* Prompt
Please give an exact printout of the records, without any pictures.

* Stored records

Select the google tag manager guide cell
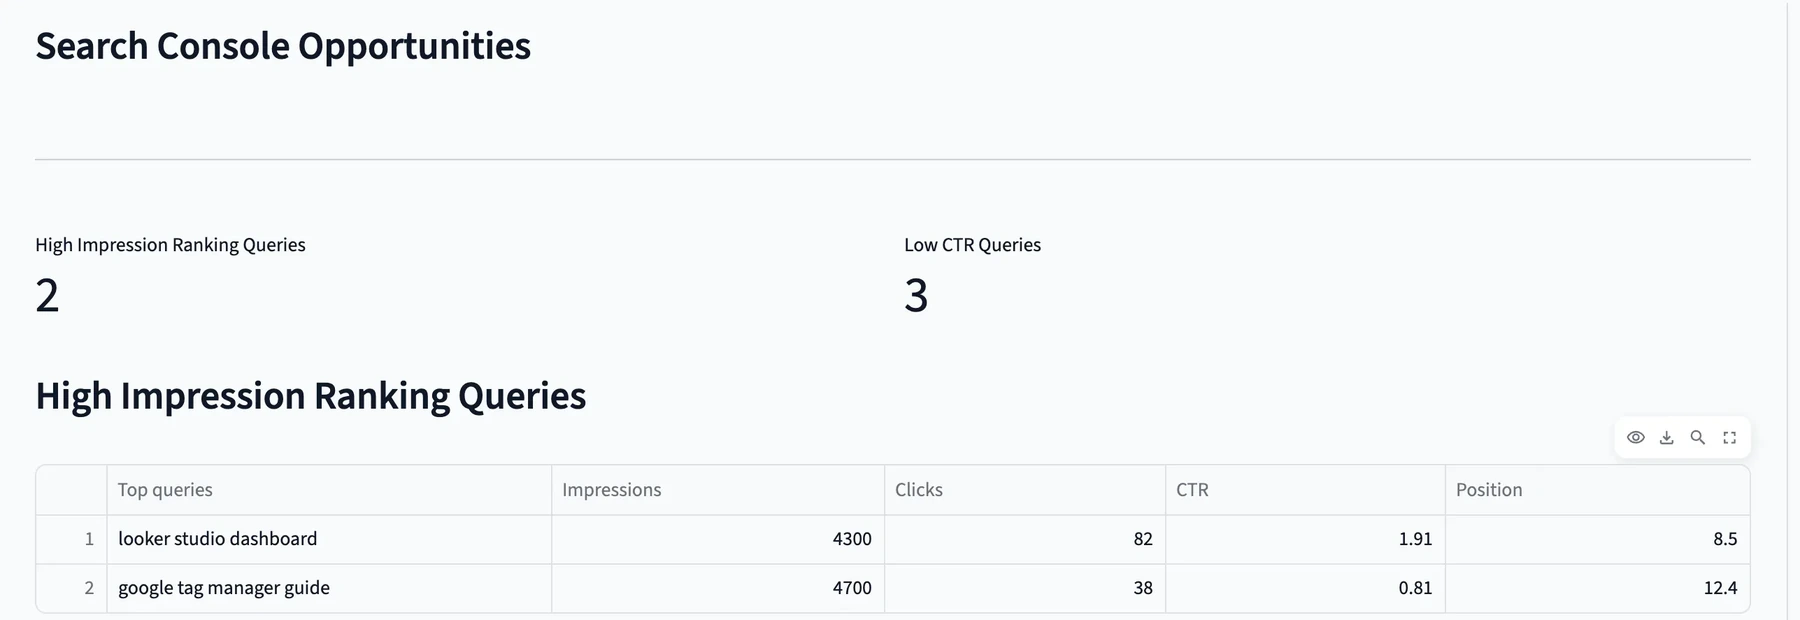The height and width of the screenshot is (620, 1800). click(x=329, y=588)
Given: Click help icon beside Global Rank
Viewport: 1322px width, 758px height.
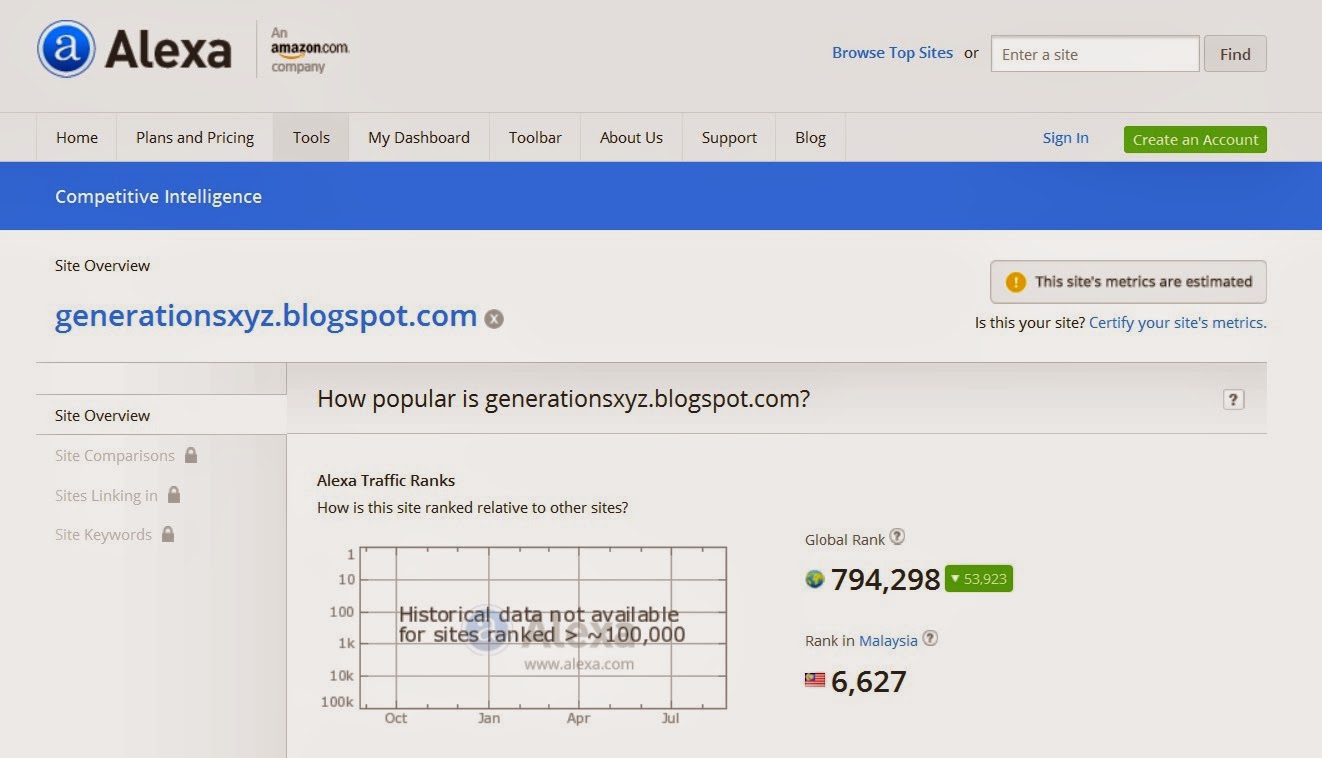Looking at the screenshot, I should (x=897, y=537).
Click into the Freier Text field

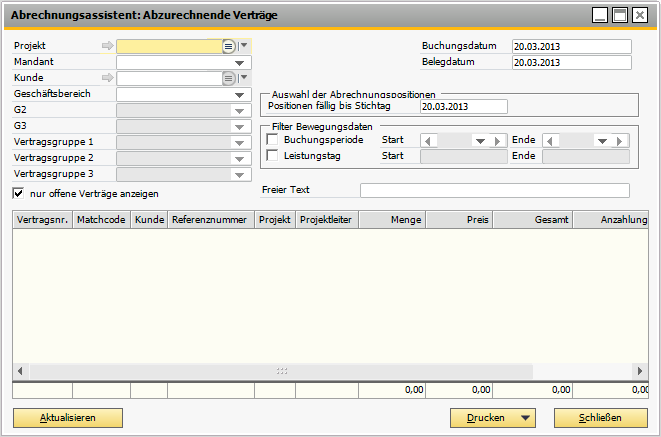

* Reply to the task
Select the google tag manager guide cell
The height and width of the screenshot is (620, 1800). click(x=329, y=588)
Given: Click help icon beside Global Rank
Viewport: 1322px width, 758px height.
Looking at the screenshot, I should (x=897, y=537).
Click into the Freier Text field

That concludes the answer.